Therefore, to add support for a new file type, all one needs to do is “lift” it to the intermediate representation. This allows Graphtage to have generic comparison algorithms that can work on any input file type. Graphtage’s diffing algorithms operate on an intermediate representation rather than on the data structures of the original file format. However, trees and forests are special cases that can be mapped in polynomial time, with reasonable constraints on the types of edits possible. This is true even for restricted classes of graphs like DAGs. In general, optimally mapping one graph to another cannot be executed in polynomial time, and is therefore not tractable for graphs of any useful size (unless P=NP). In contrast, here is Graphtage’s output for the same pair of files: The problem is that changing dict keys breaks the diff: Since “bar” was changed to “zab,” the canonical representation changed, and the traditional diff algorithm considered them separate edits (lines 2 and 15 of the diff).

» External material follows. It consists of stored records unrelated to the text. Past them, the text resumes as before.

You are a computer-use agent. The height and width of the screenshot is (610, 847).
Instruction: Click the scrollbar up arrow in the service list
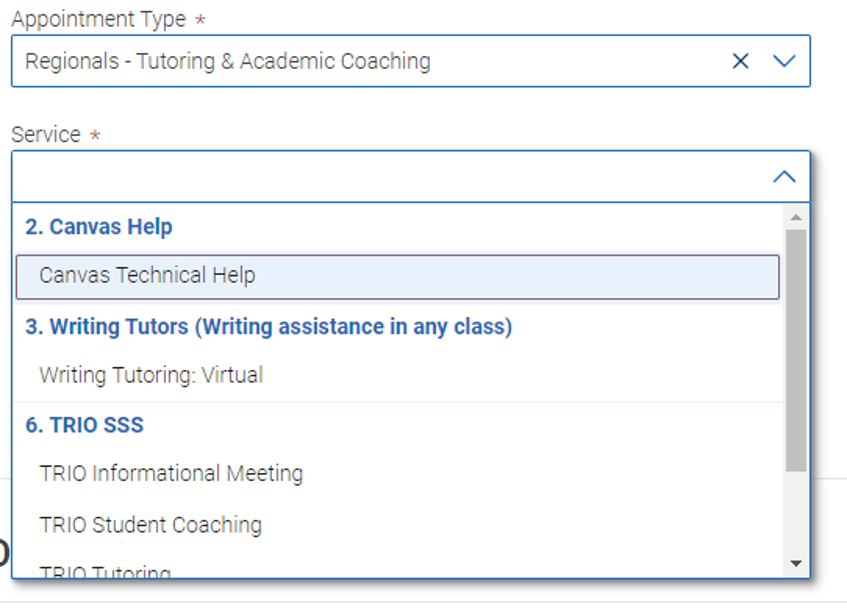(796, 217)
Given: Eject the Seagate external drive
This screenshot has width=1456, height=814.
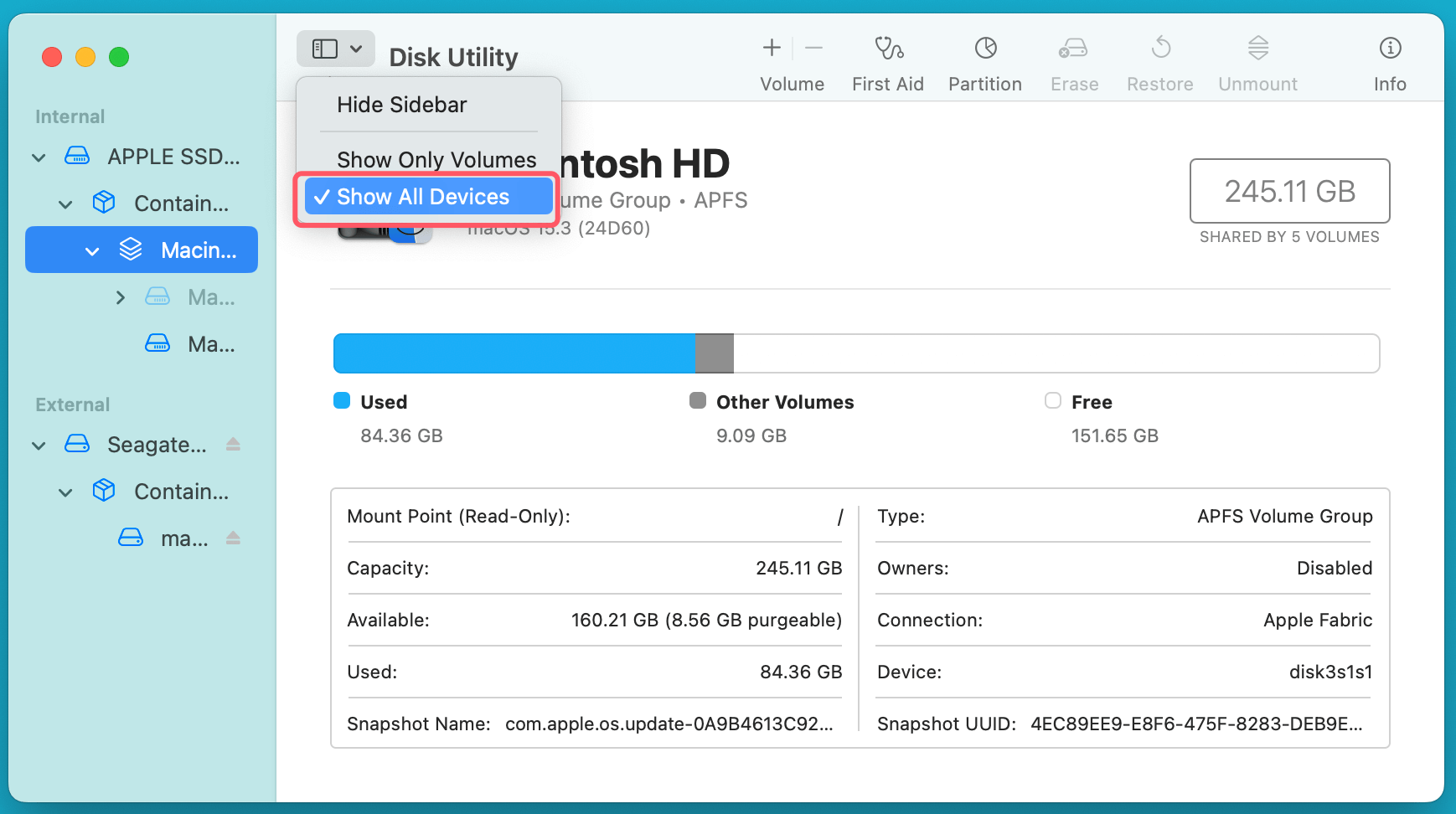Looking at the screenshot, I should click(232, 444).
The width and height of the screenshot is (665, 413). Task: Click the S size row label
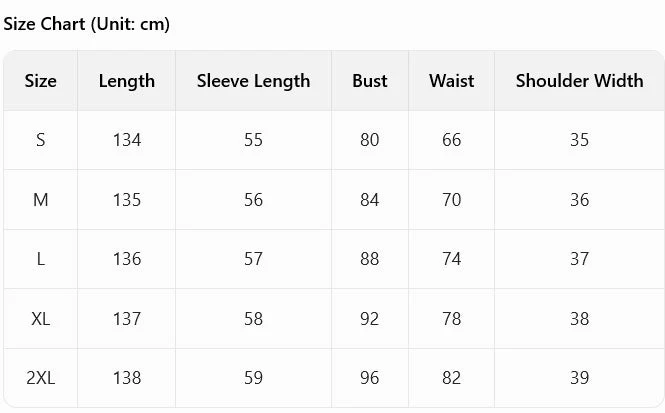click(x=40, y=140)
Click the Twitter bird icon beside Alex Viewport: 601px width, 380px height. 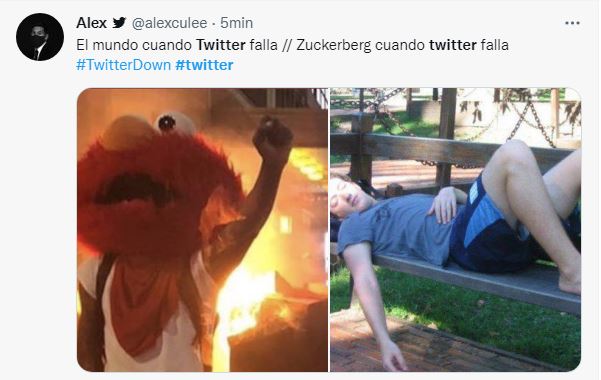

That result is not very useful, particularly if the input files are large. $ cat modified.json | jq -M -sort-keys > $ cat original.json | jq -M -sort-keys > We don’t need no fancy tools for that! Here’s effectively what they do: Take this JSON as an example:Įxisting tools effectively canonicalize the JSON (e.g., sort dictionary elements by key and format lists with one item per line), and then perform a traditional diff. Most extant diffing algorithms and utilities assume that the structures are ordered. Ordered nodes in the tree (e.g., JSON lists) and, in particular, mappings (e.g., JSON dicts) are challenging. How are existing diff tools insufficient?
#Json compare to detect channge install#
To install the utility, run: pip3 install graphtage If you’ve ever wrangled a gnarly REST API, disentangled the output of a template-generated webpage, or confabulated a config file (and subsequently needed to figure out which specific change was the one that made things work), you’ve probably fought with-and been disappointed by-the current state of open-source semantic diffing tools. Tree-like file formats are becoming increasingly common as a means for transmitting and storing data. You can even compare files that are in two different formats! And when paired with our PolyFile tool, you can semantically diff arbitrary file formats.

Graphtage is semantically aware, which allows it to map differences across unordered structures like JSON dicts and XML element tags. Graphtage lets you see what’s different between two files quickly and easily, but it isn’t a standard line-oriented comparison tool like diff. What Graphtage does differently and better.Its name is a portmanteau of “graph” and “graftage” (i.e., the horticultural practice of joining two trees together so they grow as one). Graphtage is a command line utility and underlying library for semantically comparing and merging tree-like structures such as JSON, JSON5, XML, HTML, YAML, and TOML files.